Yesterday, packing and cleaning during the day, then to the dojo. A bit of training, then a very nice farewell party.
Senpai Yuka's mother, it turns out, is a bit of a traditional apparel expert; she actually gives classes on wearing kimono. (Yes, it's complicated enough - at least the women's one - that proper wearing is a subject of serious study.) She produced hakama and proceeded to wrap Rob (the Australian sankyu guy who recently arrived and works for KIS) and I up in them. Should be some good photos.

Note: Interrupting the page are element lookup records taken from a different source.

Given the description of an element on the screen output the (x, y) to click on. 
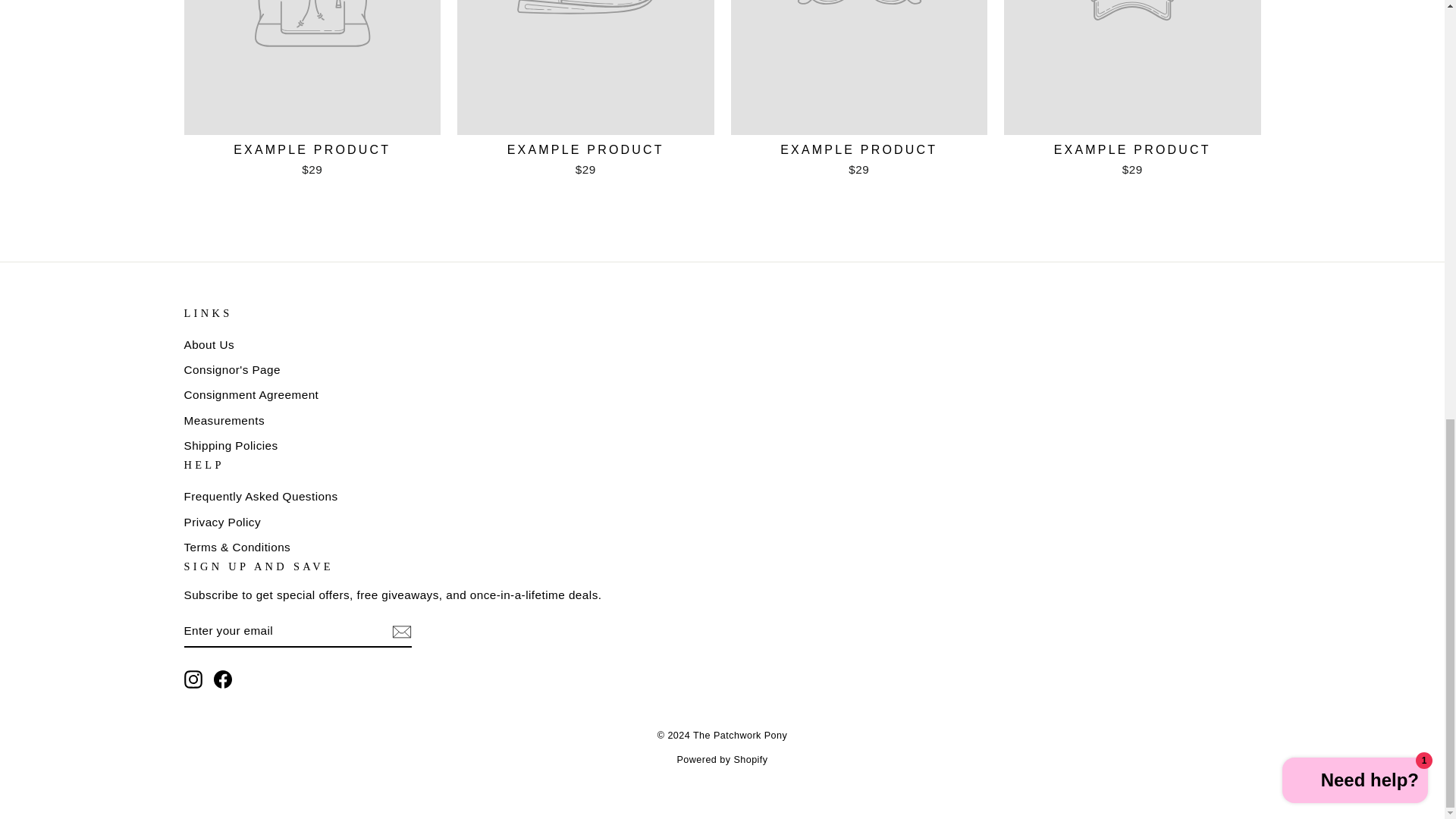
The Patchwork Pony on Instagram (192, 679)
icon-email (400, 631)
The Patchwork Pony on Facebook (222, 679)
instagram (192, 679)
Given the description of an element on the screen output the (x, y) to click on. 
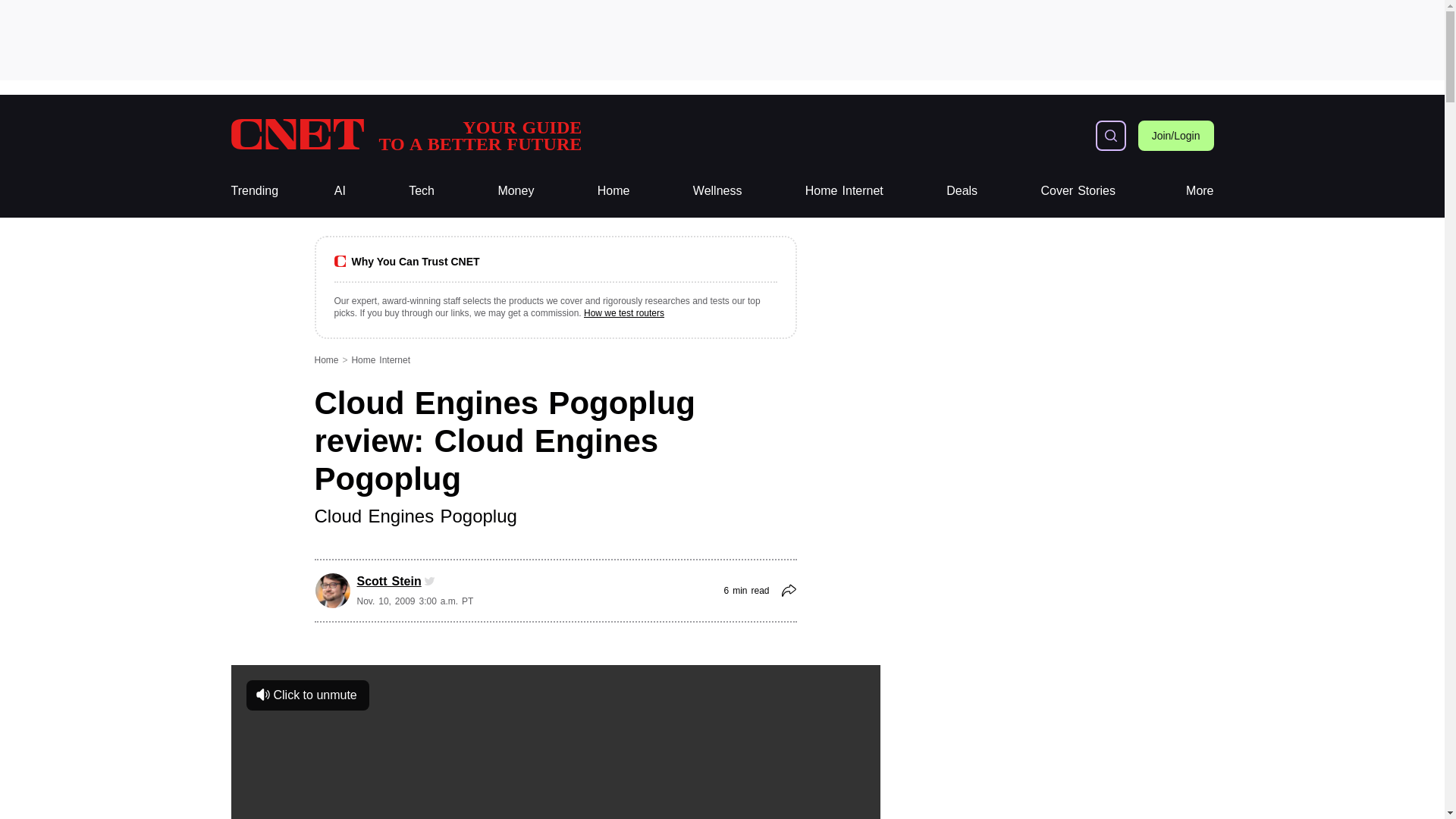
Wellness (717, 190)
Trending (254, 190)
Wellness (717, 190)
Deals (961, 190)
Home (613, 190)
AI (340, 190)
More (405, 135)
Money (1199, 190)
Money (515, 190)
Tech (515, 190)
Home Internet (421, 190)
Home Internet (844, 190)
Tech (844, 190)
3rd party ad content (421, 190)
Given the description of an element on the screen output the (x, y) to click on. 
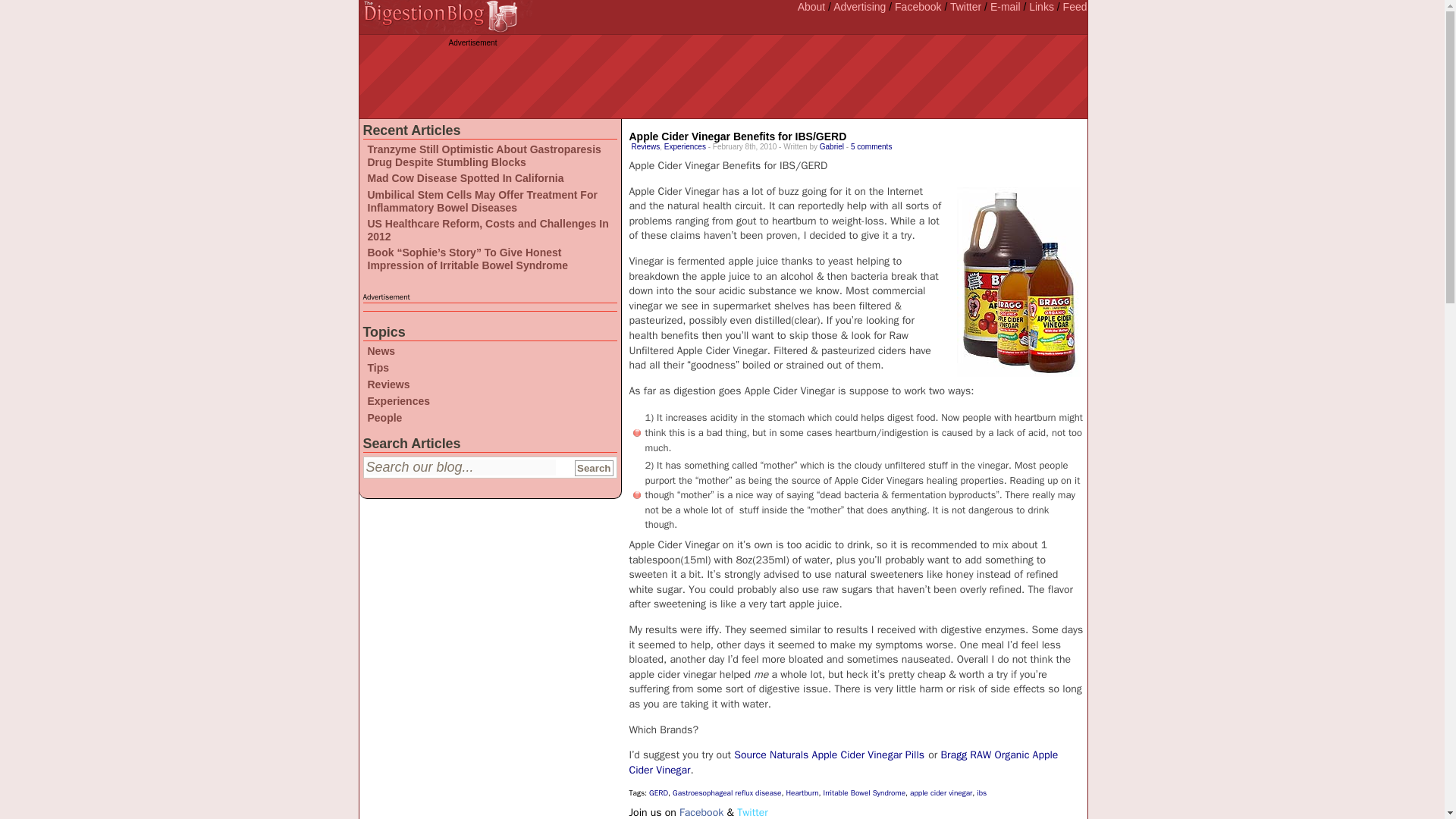
Facebook (701, 812)
Posts by Gabriel (831, 146)
Source Naturals Apple Cider Vinegar Pills (828, 754)
Irritable Bowel Syndrome (864, 792)
Twitter (965, 6)
Advertising (858, 6)
Heartburn (802, 792)
Gastroesophageal reflux disease (726, 792)
GERD (658, 792)
5 comments (870, 146)
Given the description of an element on the screen output the (x, y) to click on. 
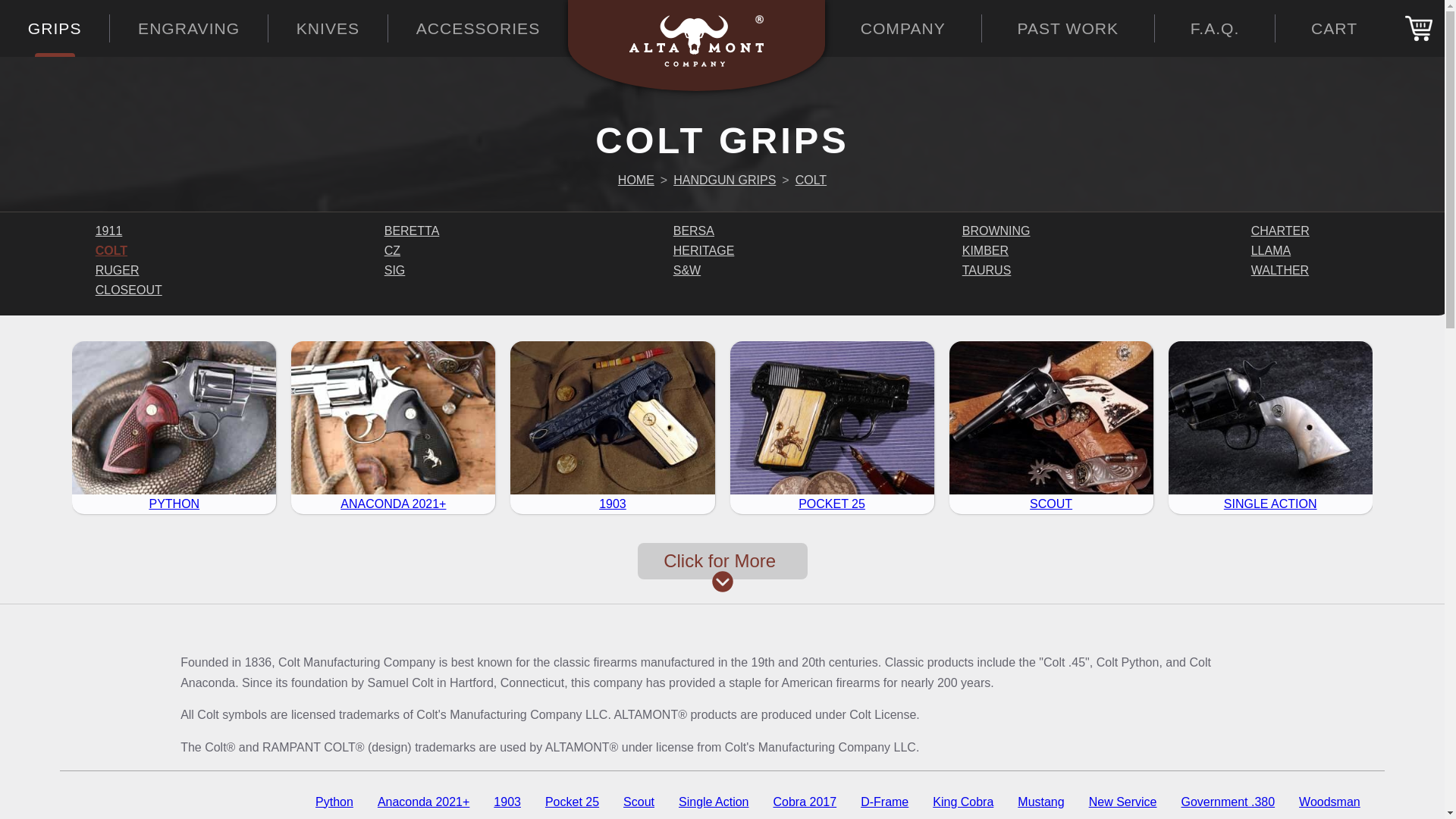
GRIPS (55, 28)
F.A.Q. (1214, 28)
PAST WORK (1067, 28)
COMPANY (903, 28)
KNIVES (327, 28)
ACCESSORIES (478, 28)
ENGRAVING (188, 28)
Given the description of an element on the screen output the (x, y) to click on. 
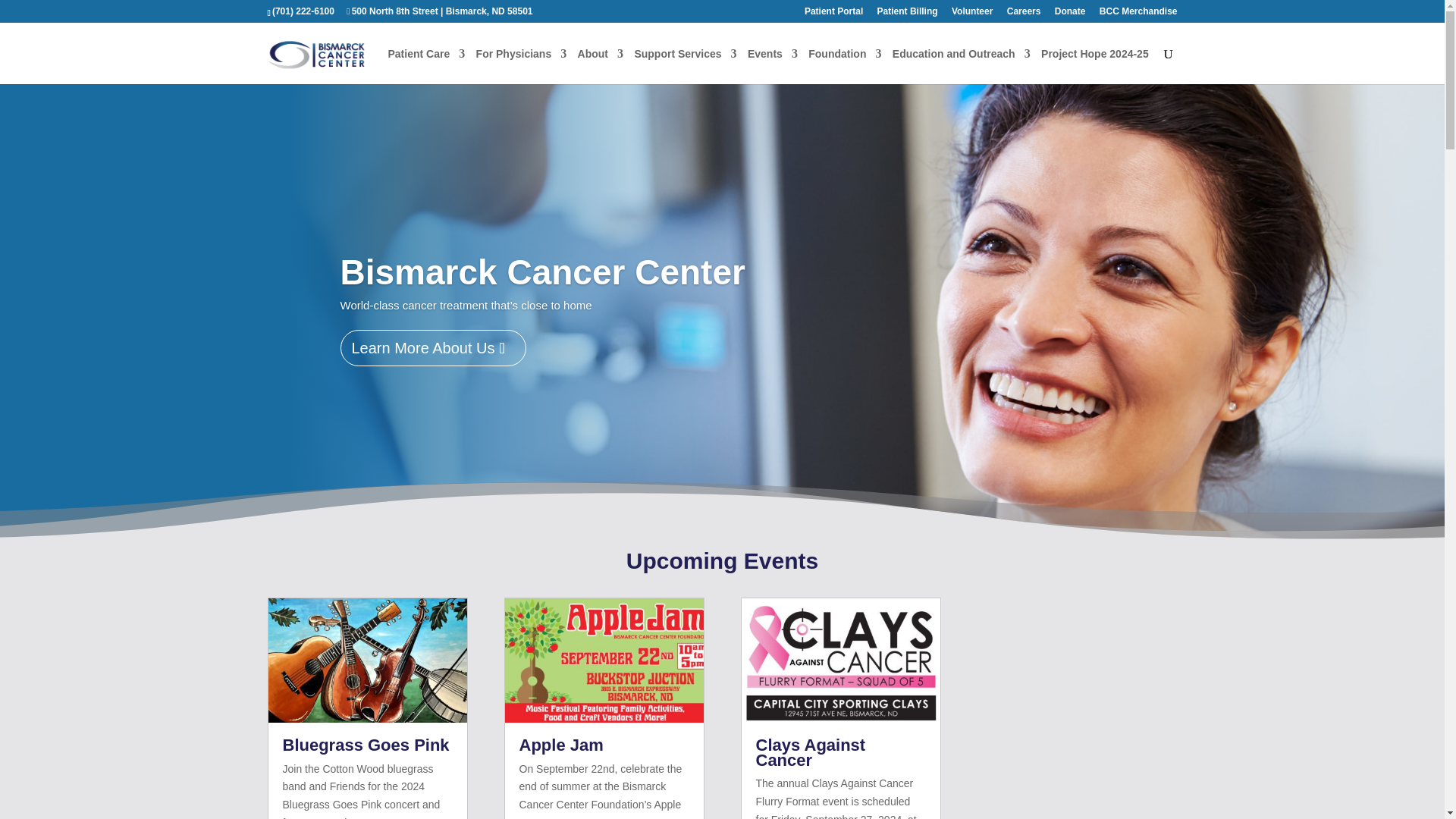
About (600, 53)
BCC Merchandise (1138, 14)
Patient Portal (834, 14)
Donate (1070, 14)
Patient Billing (907, 14)
Patient Care (426, 53)
For Physicians (521, 53)
Careers (1024, 14)
Volunteer (972, 14)
Given the description of an element on the screen output the (x, y) to click on. 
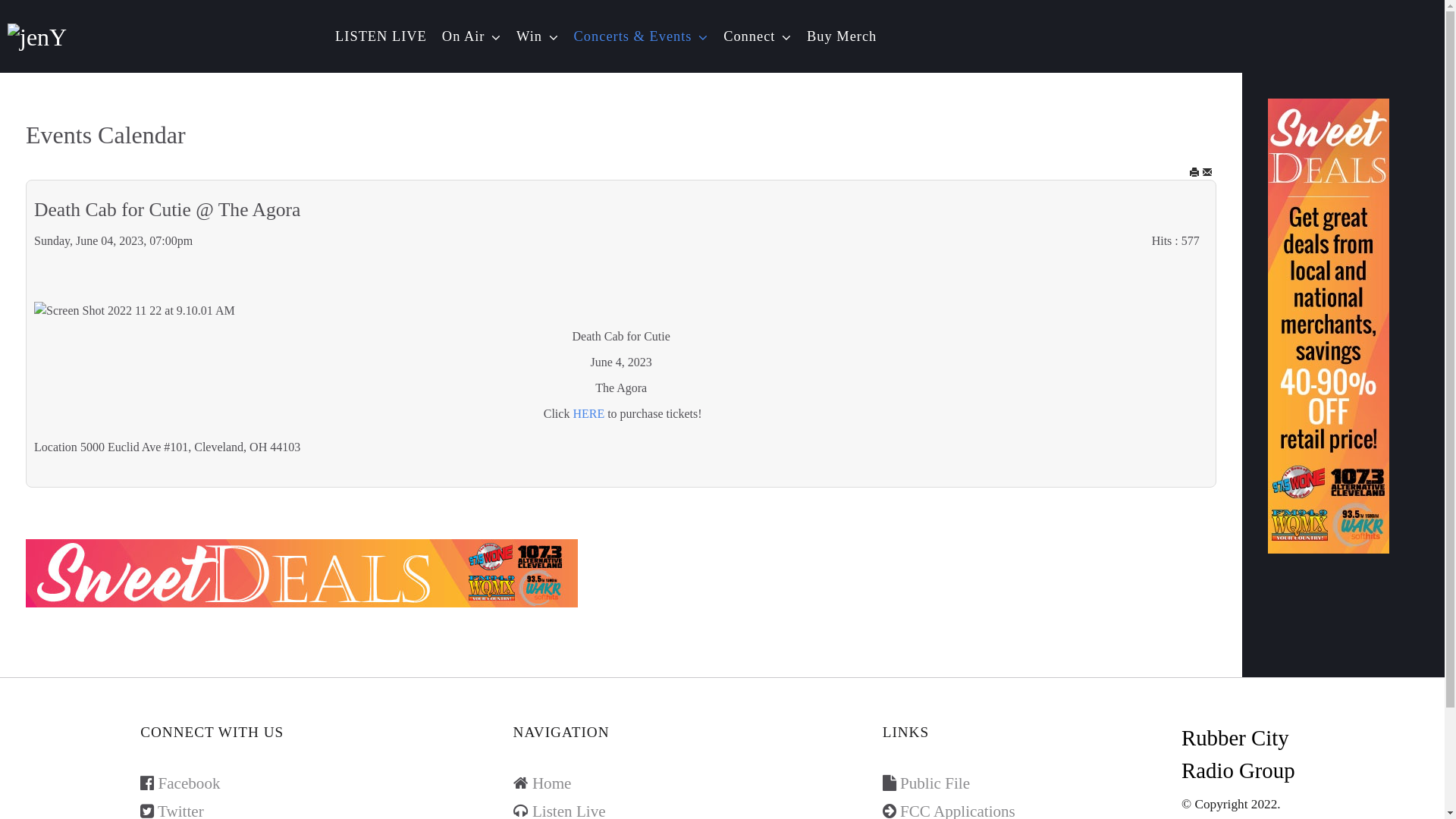
EMAIL Element type: hover (1206, 172)
HERE Element type: text (588, 413)
jenY Element type: hover (36, 34)
Print Element type: hover (1194, 172)
On Air Element type: text (471, 36)
Public File Element type: text (934, 783)
Home Element type: text (551, 783)
Connect Element type: text (757, 36)
Win Element type: text (537, 36)
Concerts & Events Element type: text (641, 36)
LISTEN LIVE Element type: text (381, 36)
Facebook Element type: text (188, 783)
Buy Merch Element type: text (841, 36)
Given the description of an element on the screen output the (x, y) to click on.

They gave me a Kansai Seido T-shirt, which I think will be the envy of everyone this summer. The Maryland Seido pins I had hoped to give Senpai Kuwa and his family hadn't arrived yet (but I think I can adapt the plan and still get them there), but I gave the dojo the Daruma figure I had brought over. It was my "I want to go to Japan and stay for a good while" Daruma, so this seemed appropriate. I looked up the kanji, for "Nana korobi ya oki" and made a little inscription on the back in Sharpie. Also freed up some space in my luggage by so doing...
A couple of the little girls made cards for me that are so kawaii I can hardly stand it. Will have to take photos of them and include here when I upload to the blog.
I hope to see them all again this fall.
Today, trucked over to Tennoji with a box of books (part one of two) in search of a yuubinkyoku (post office) with the magic "M bag" so I can get the (significantly cheaper) book rate in shipping my mini-library home.
I figured, get to the station, find a wall map, locate the Tennoji post office, and bam! mission accomplished. But when I found the map, there were several POs shown, and none was the Tennoji one. Hmmm. Then I noticed that there was one in the station. Hmmm, probably not the one I want, but maybe I can get info about where the one I want is.
"Sumimasen. Kore wa, hon desu. Koko, M-bag arimasu ka?" Pardon me. This is books. Here, do you have M-bags? At least I hope that's what I asked. Blank look. "Ano...Hon. Special rate. Kaban, hon..." (That's "hon", pronounced "hone", not "hon" as in the Baltimore "hey, hon, how 'bout dem O's?")
After a couple minutes, she pulled out a binder, poured over it, we had a little dialog in my broken Japanese and her much better (but not fluent) English, and figured out that I needed the Tennoji post office - which was near the Shitennoji (mumble mumble) subway stop. So I lugged my box down to the subway, rode up one stop, found a map, and it was smooth from there. Godspeed, my paper friends! See you back home!
So we start to close it out here. I had thought about trying to get out to Toyko, but the money and time is short, and it makes more sense to hit it in the fall - come a day early for the tournament, fly into Toyko, see a bit there, get a JR one week or 14 day pass, shinkansen to Nagoya, do the tourney and events., shinkansen to Osaka. (The Jr pass just didn't make sense this time, for longer stay without a specific plan to go here now and there then and know what week or two I'd want to freedom of the JR rails.)
Random note: so, last Saturday, I rode back from Nagoya with Senpai Kuwa, Senpai Masaki, and one of the local students. We rode in a minivan (not sure who's), that had TV screens in both the back and in the dash (common here). After a bit of flipping around, they put on some pro wrestling, which is about the same here as back home, so I got a kick out of that.
Then, a commercial - for a musical. _Hairspray_. Yes, my friends, Baltimore's own John Waters is big in Japan. Makes me proud. B'more, represent!!
Went down to Den-Den town after handling the mail today. Wandered around window shopping, ended up not buying anything except a little omiyage for Joe (think I found something useful and appropriate). But electronics browsing there is quite a thing; I might bring extra cash next time to buy up some used gear and resell back home. (SAL shipping might make this practical.)
So I keep hearing "Tomu Kuruze - Rast Samurai!". (Getting that now as I drink a few at Cinquecento.) Guess I need to see the movie when I get home. A few weeks ago, talking to to some Nihonjin guys at The Cellar about karate, some, of them said "I think you are 'blue eyed samurai'". Which is cool, except of course that I had to point out that my eyes are, in fact, almost as brown as any Nihonjin's.) Still, a nice complement.